Perceptron releases Files API with reusable upload IDs
Perceptron’s Files API lets developers upload an image or video once and reference it by ID across later requests instead of resending base64 or URLs. That simplifies repeated multimodal workflows and cuts transfer overhead for video-heavy pipelines.

TL;DR
- Perceptron shipped a Files API that lets developers upload an image or video once, then reference that asset by ID in later requests, according to Perceptron's launch post.
- The company says the same file ID works across Mk1, Isaac, and its agentic APIs, which Perceptron's follow-up reply framed as an OpenAI-compatible path away from resending base64 blobs or hosting temporary URLs.
- Perceptron pitched the release at repeated multimodal workloads, with Perceptron's enterprise use-case post naming manufacturing, construction, geospatial, robotics, and retail.
- ArmenAgha's post said the point is making hours-long video workflows practical by uploading footage once and querying it multiple times across models and agentic harnesses.
- The launch is live now, with Perceptron's availability post linking both the blog post and docs.

→ WHAT TO DO: List every industry that the Files API article names as an enterprise use case. The entries that follow the Files API article are not needed.

→ Recorded data:

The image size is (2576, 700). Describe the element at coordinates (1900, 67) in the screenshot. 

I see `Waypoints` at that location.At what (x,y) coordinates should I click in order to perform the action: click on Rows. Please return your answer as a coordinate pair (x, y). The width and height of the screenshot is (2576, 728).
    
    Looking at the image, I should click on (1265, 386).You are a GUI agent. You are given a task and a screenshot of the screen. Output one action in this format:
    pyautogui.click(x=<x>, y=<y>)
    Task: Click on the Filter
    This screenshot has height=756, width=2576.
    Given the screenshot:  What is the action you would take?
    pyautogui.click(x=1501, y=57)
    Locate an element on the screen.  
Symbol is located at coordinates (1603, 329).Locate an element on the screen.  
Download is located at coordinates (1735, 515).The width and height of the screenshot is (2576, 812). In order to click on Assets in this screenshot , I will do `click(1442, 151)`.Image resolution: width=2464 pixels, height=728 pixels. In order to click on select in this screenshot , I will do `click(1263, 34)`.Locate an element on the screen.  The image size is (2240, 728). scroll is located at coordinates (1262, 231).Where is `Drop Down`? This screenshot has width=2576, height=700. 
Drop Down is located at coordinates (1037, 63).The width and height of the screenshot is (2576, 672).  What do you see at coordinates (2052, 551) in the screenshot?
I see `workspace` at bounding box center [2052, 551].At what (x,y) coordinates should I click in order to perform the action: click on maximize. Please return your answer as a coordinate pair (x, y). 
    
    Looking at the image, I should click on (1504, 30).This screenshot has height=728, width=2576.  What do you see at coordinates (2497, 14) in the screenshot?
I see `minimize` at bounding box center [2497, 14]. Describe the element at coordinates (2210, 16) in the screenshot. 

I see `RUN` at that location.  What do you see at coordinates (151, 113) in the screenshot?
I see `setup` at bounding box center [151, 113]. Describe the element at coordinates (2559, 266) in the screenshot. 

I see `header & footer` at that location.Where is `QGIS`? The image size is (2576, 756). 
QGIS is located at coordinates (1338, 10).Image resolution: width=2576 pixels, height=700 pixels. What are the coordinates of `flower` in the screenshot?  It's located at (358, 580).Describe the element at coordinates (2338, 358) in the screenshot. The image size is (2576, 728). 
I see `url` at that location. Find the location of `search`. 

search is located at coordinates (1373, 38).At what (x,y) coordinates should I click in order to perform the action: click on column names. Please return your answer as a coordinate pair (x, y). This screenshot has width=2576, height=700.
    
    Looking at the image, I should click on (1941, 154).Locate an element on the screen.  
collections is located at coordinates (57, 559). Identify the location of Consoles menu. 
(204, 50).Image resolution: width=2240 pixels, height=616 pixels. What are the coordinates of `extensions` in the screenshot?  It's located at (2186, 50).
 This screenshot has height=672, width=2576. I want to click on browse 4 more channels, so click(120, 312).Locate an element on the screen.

→ SOLVED EXERCISE: Manufacturing, construction, geospatial, robotics, retail